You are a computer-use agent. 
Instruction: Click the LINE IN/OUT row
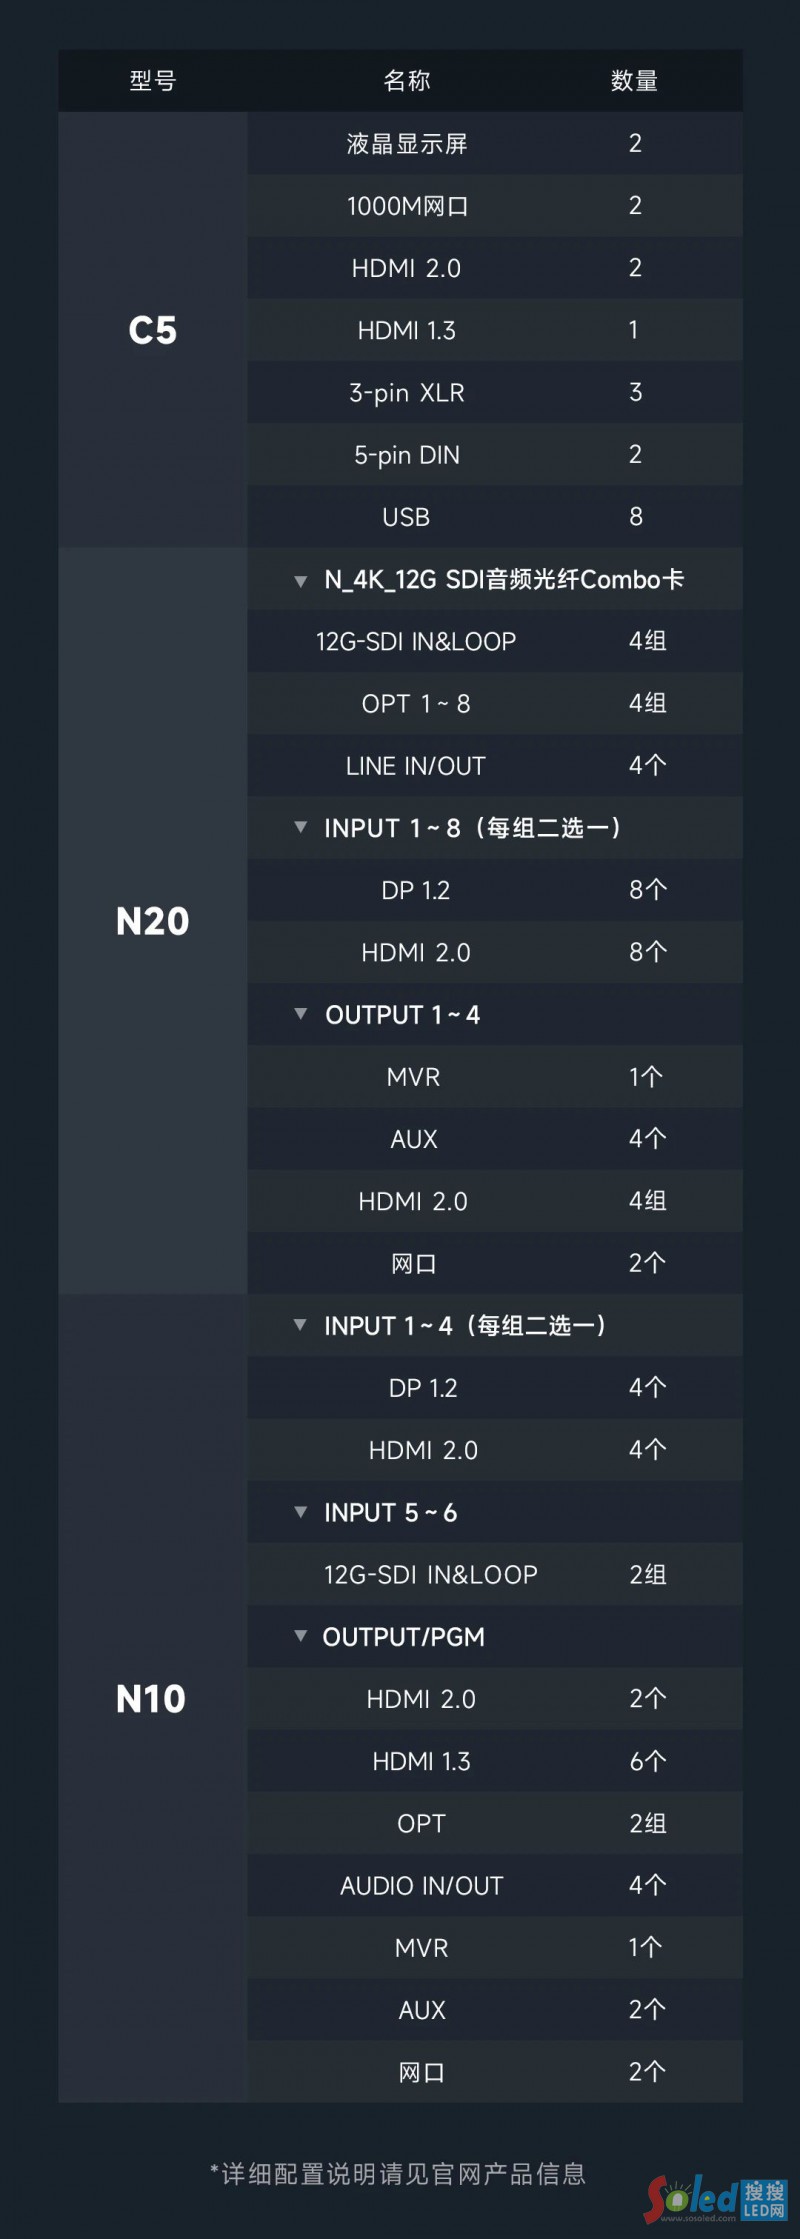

+ + + + +

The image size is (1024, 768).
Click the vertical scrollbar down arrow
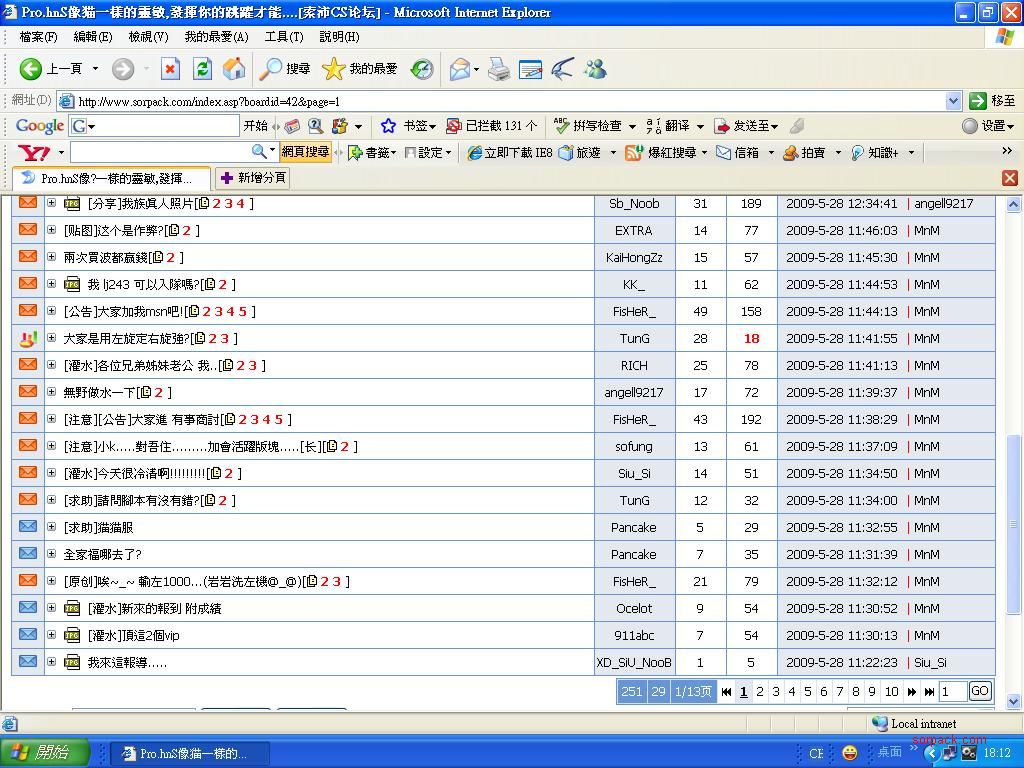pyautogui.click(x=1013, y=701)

+ + + + +

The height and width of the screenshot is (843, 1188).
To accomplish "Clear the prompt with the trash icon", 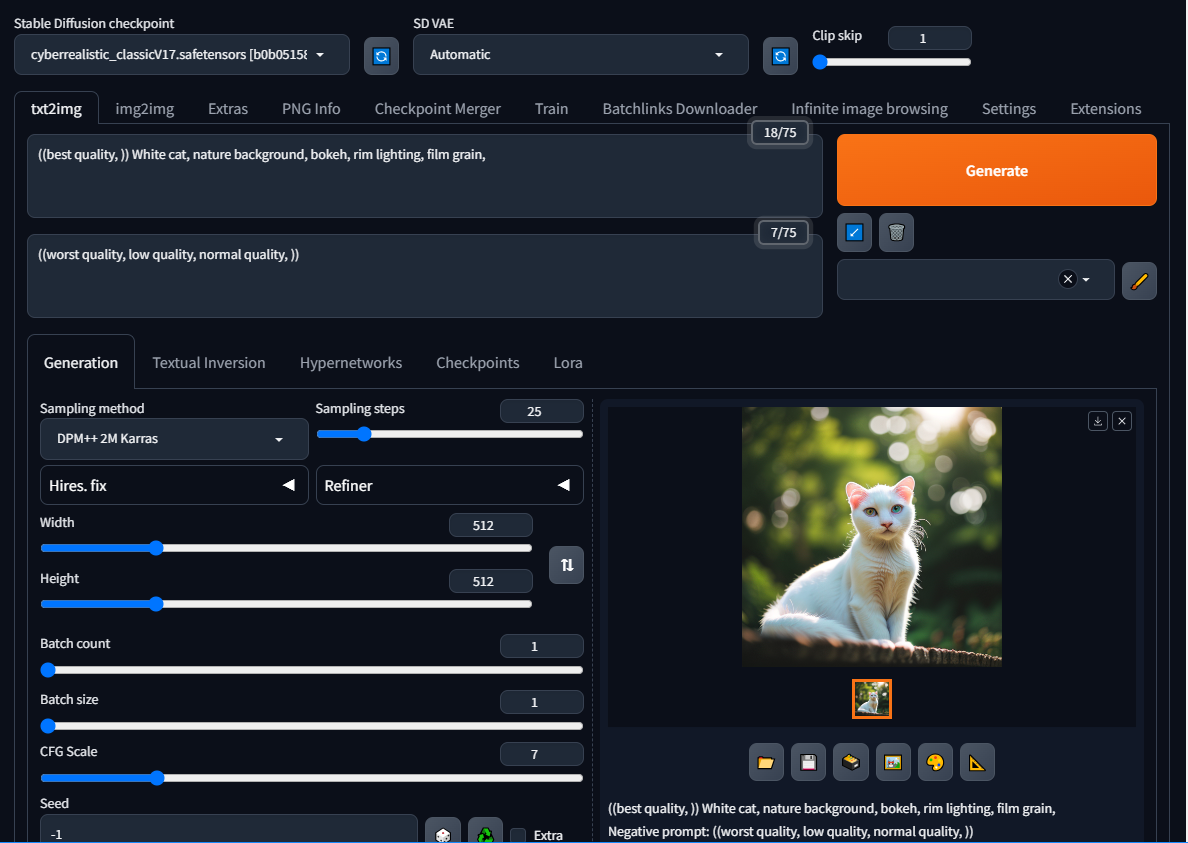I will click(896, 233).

+ + + + +

Among the entries above, copy exactly only the lines starting with the one containing "You are a computer-use agent." and going through the one containing "Instruction: Click the LINE IN/OUT row", both ends included.

You are a computer-use agent. 
Instruction: Click the LINE IN/OUT row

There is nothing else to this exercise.